The question simply states
"Prove that any multiple of a perfect number is abundant."
Perfect number and Abundant number are each defined by $\sigma(n)=2n$ and $\sigma(n)>2n$
How to solve this question even the statement is quite simple?
My try:
First I let the perfect number $n$ be $n=2^{k-1}(2^k-1)$ then consider a multiple $m$ with various forms like $q, 2^\lambda q, (2^k-1)^aq, 2^\lambda(2^k-1)^aq$ but it takes me too long and yields nothing.

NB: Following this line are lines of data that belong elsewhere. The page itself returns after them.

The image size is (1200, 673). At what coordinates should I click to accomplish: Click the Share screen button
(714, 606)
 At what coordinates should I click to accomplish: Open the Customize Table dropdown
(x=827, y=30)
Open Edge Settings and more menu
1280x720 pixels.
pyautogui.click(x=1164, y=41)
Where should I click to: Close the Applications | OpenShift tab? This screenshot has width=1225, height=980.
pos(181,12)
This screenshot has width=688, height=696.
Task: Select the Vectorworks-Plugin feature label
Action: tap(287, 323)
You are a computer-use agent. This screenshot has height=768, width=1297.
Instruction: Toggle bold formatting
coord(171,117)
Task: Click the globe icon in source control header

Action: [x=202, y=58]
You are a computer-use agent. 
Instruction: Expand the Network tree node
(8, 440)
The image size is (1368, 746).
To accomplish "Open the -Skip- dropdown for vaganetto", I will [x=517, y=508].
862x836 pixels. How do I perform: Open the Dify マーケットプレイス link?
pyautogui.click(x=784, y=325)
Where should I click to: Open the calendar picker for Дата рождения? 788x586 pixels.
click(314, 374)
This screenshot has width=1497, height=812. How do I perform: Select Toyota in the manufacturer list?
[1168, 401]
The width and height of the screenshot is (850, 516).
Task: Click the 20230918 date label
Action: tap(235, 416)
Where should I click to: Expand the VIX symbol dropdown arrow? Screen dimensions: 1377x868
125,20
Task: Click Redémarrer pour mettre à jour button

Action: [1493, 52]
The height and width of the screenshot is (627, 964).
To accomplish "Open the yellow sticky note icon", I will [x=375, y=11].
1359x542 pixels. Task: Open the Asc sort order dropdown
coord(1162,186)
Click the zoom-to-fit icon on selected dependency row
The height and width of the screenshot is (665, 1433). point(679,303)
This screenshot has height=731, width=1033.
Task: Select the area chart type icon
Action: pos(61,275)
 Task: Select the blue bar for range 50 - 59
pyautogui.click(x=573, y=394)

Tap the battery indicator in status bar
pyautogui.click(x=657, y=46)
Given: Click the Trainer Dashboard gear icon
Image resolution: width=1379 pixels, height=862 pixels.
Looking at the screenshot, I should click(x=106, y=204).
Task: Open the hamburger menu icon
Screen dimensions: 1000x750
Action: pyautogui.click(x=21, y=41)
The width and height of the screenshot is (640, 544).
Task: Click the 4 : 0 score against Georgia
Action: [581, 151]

Then I suddenly thought that I need to consider odd perfect number (even if it doesn't exist at now time), so I throw out the form $n=2^{k-1}(2^k-1)$ and simply consider $\sigma(n)=2n$ , then I let $m$ be the multiple and successfully proved that when $\gcd(m,n)=1$ then the inequality $\sigma(mn)>2mn$ indeed hold, but I'm losing my way when $\gcd(m,n)=d>1$, or let me be more precise, I don't know how to continue with $\sigma(mn)$ when they are not relatively prime.
Thanks to @gandalf61 ! $$\sigma (mn)\geq\sigma(m)\sigma(n)=\sigma(m)(2n)>2mn$$ So this completes the proof.